> **Aufgaben**:
a: Gib aus dem Interviewausschnitt den Teil wortgetreu wieder, der bei den Worten „Beim Schreiben des“ einsetzt, und höre nach den Worten „anderes Ausmaß geben.“ auf.
b: Welche Konnotationen hat das Wort Feminismus laut dem Interviewausschnitt in Osteuropa?

ONETZ: Und was stand beim Schreiben im Vordergund?
Beim Schreiben des Buches haben mich vor allem zwei Fragen bewegt: Wann hat es angefangen, dass Frauen als Menschen zweiter Klasse behandelt wurden und ab wann haben sich in den Nationen die verschiedenen Mentalitäten entwickelt. Durch Europa strömte eine Menge geschädigter Frauen und Männer, welche schwiegen. Und diese Realität und diese Benennung würden dem Krieg und den Verbrechen ein anderes Ausmaß geben.
ONETZ: Und gar keine Wut?
Das Problem des zwanzigsten Jahrhunderts ist das Problem der Opfer. Die Illusion, dass das Unglück den Menschen vermenschlicht, zerbricht definitiv. Und dann kam auch Wut. Das Wort Feminismus hat in Osteuropa sehr negative Konnotationen. Aber mich interessieren die Menschenrechte für alle, also auch für die Frauen. Wenn ich für die Frauen spreche, muss ich Worte wählen, die die Männer verstehen, also etwa sagen, dass es mir sehr leidtut, dass wir das ökonomische und kreative Potenzial der Hälfte der Menschheit nicht ausnutzen, weil wir bis heute Frauen als Menschen der zweiten Kategorie sehen.

> **Erfasste Informationen**:
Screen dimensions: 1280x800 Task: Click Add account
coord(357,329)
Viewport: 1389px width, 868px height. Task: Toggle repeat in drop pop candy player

> **Antworten**:
a:
Beim Schreiben des Buches haben mich vor allem zwei Fragen bewegt: Wann hat es angefangen, dass Frauen als Menschen zweiter Klasse behandelt wurden und ab wann haben sich in den Nationen die verschiedenen Mentalitäten entwickelt. Durch Europa strömte eine Menge geschädigter Frauen und Männer, welche schwiegen. Und diese Realität und diese Benennung würden dem Krieg und den Verbrechen ein anderes Ausmaß geben.

b: Sehr negative Konnotationen.